Role of renal gamma-glutamyltransferase activity in hepatic utilization of exogenous glutathione.

The importance of renal gamma-glutamyltransferase activity in the hepatic utilization of exogenous glutathione (GSH) was evaluated by injecting GSH (1.67 mmol/kg body wt) i.v. into bilaterally nephrectomized and sham-operated Sprague-Dawley rats in which endogenous hepatic GSH had been decreased (0.20 +/- 0.01 mumol/g liver vs 5.87 +/- 0.26 mumol/g liver in normal controls, mean +/- SD) by diethylmaleate (0.5 ml/kg body wt, i.p.). Hepatic GSH concentration 60 min after GSH administration was lower in the nephrectomized than in the sham-operated rats (0.87 +/- 0.25 mumol/g liver vs 3.08 +/- 0.81 mumol/g liver, P < 0.001), while plasma GSH concentration was higher in the former (4.61 +/- 1.07 mM vs 0.11 +/- 0.06 mM, P < 0.001).

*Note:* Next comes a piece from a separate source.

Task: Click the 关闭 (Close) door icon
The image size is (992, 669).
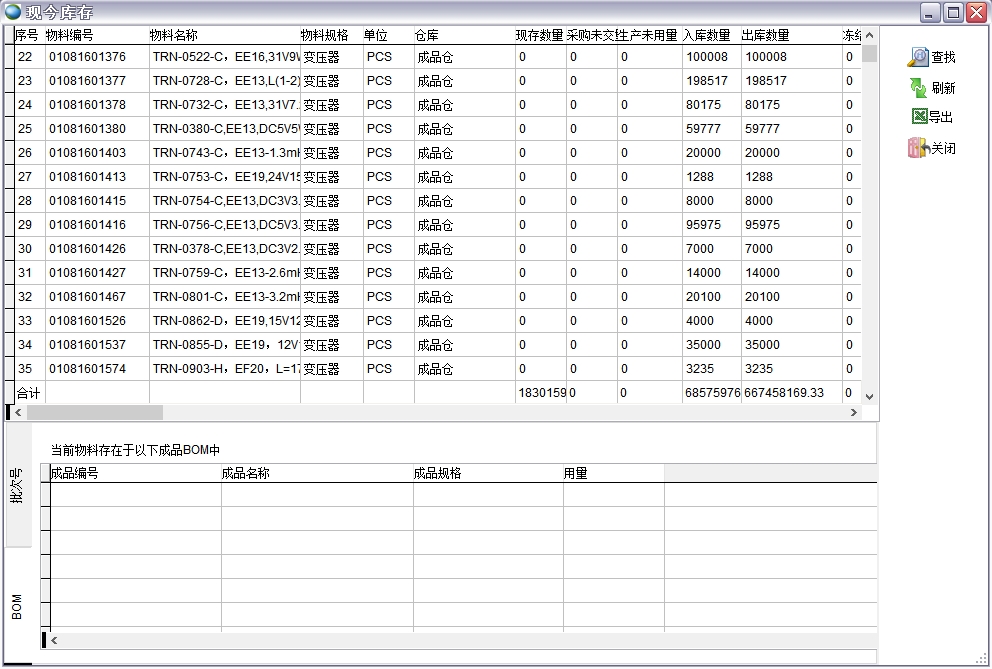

In rats with intact kidneys which had been given a gamma-glutamyltransferase inhibitor (acivicin, 25 mumol/kg body wt i.v.) prior to GSH administration, the hepatic GSH concentrations (1.11 +/- 0.49 mumol/g liver) were comparable to those obtained in the nephrectomized rats. When N-acetylcysteine (1.67 mmol/kg body wt, i.v.) was administered instead of GSH, the hepatic GSH concentrations were similar in nephrectomized and sham-operated rats (1.54 +/- 0.23 mumol/g liver vs 2.22 +/- 0.58 mumol/g liver, NS). The gamma-glutamyltransferase activity was much higher in the kidney than in the liver (4460 +/- 830 IU/kg body wt vs 14 +/- 7 IU/kg body wt). These results indicate that the kidney plays an essential role in the hepatic utilization of exogenous GSH through its high gamma-glutamyltransferase activity.